Funny, but not. Encountering his rough cuts always depressed Polanski. He knew that. But anticipating the depression didn’t curb the unavoidable terror of facing, for the first time, the brutal facts of a film no longer dreamed but real, slogging, holed, unwieldy, the magic of the dailies gone. Were they deluded ever to have had confidence? Did it even make sense? Among all his rough cuts, Polanski’s encounter with Chinatown’s was particularly distressing for him; none of his previous films relied on the thrill of plot concealed and revealed as a mystery does. But knowing in advance the surprise turns of the story would make it difficult for Polanski to gauge whether the surprises were working, whether the imagined audience was ahead of the picture, behind it, or precisely where he needed them to be. How to forget all he knew about Chinatown and watch it with their eyes?

This was why he had stayed away, O’Steen reminded him. This was why Ralph Dawson, O’Steen’s mentor, had told him a film, after its cut, needed time to heal. It had been cut, after all. Let it recover. He said: “If you pick at a sore it’ll never heal, but if you put it aside for a couple of weeks, you’d be surprised how objective you’ll be.”

Having O’Steen at his proverbial bedside was a comfort to Polanski. He would never forget how deftly O’Steen had rescued Rosemary’s Baby, at the last minute, from an editor Polanski deemed incompetent, slimming a four-plus-hour rough cut down to two; it earned O’Steen Polanski’s lifelong trust. “[Polanski’s] film tells me where to cut, really speaks loud to me,” O’Steen explained, “whereas with the others, it whispers to me.”

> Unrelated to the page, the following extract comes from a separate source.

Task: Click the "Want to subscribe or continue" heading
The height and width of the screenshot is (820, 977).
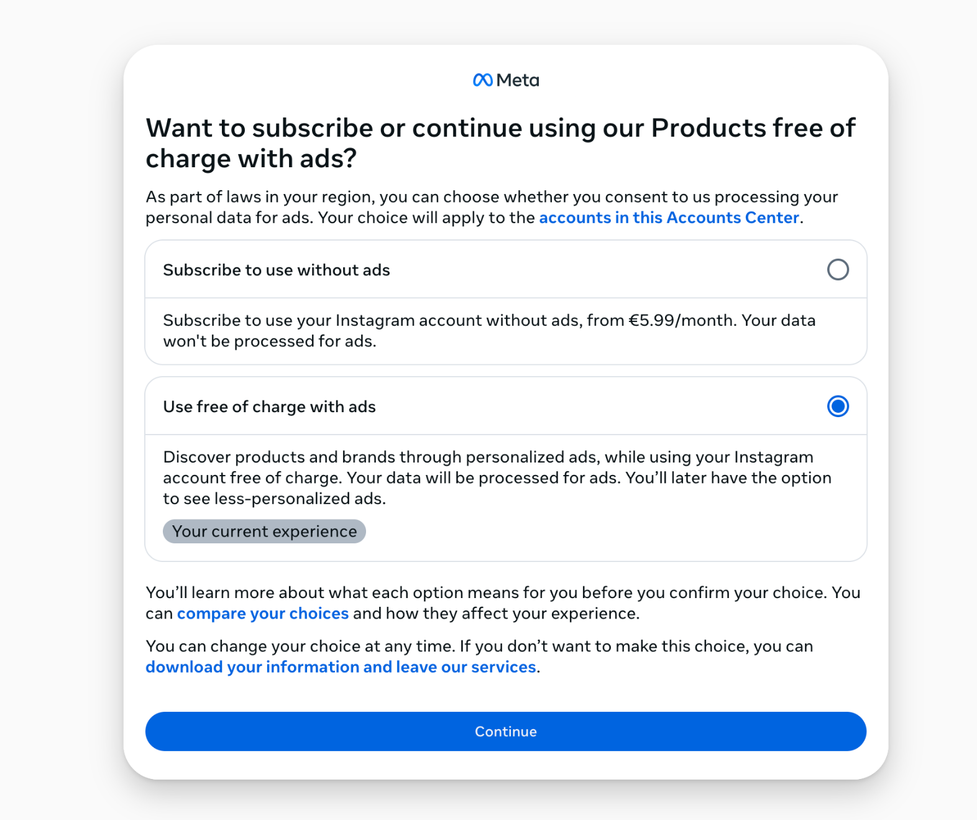Action: click(x=500, y=144)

They had a knack for each other. O’Steen would sit with Polanski at the Moviola, helping him lose, with argumentative good cheer, those pieces of Chinatown Polanski loved but, for good reason, hurt the picture. “Sam taught me to sacrifice,” Polanski said. O’Steen was strong, smart, and funny enough to debate Polanski, frame by frame, and patient when necessary, able to unfasten Polanski’s grip with a joke—a good editor can tell a joke, O’Steen said, because “the timing is right and he tells just enough”—or a compassionate nod and wait for his director to run out of explanations, excuses, denials, whatever stood between O’Steen and the inevitable killing of a darling.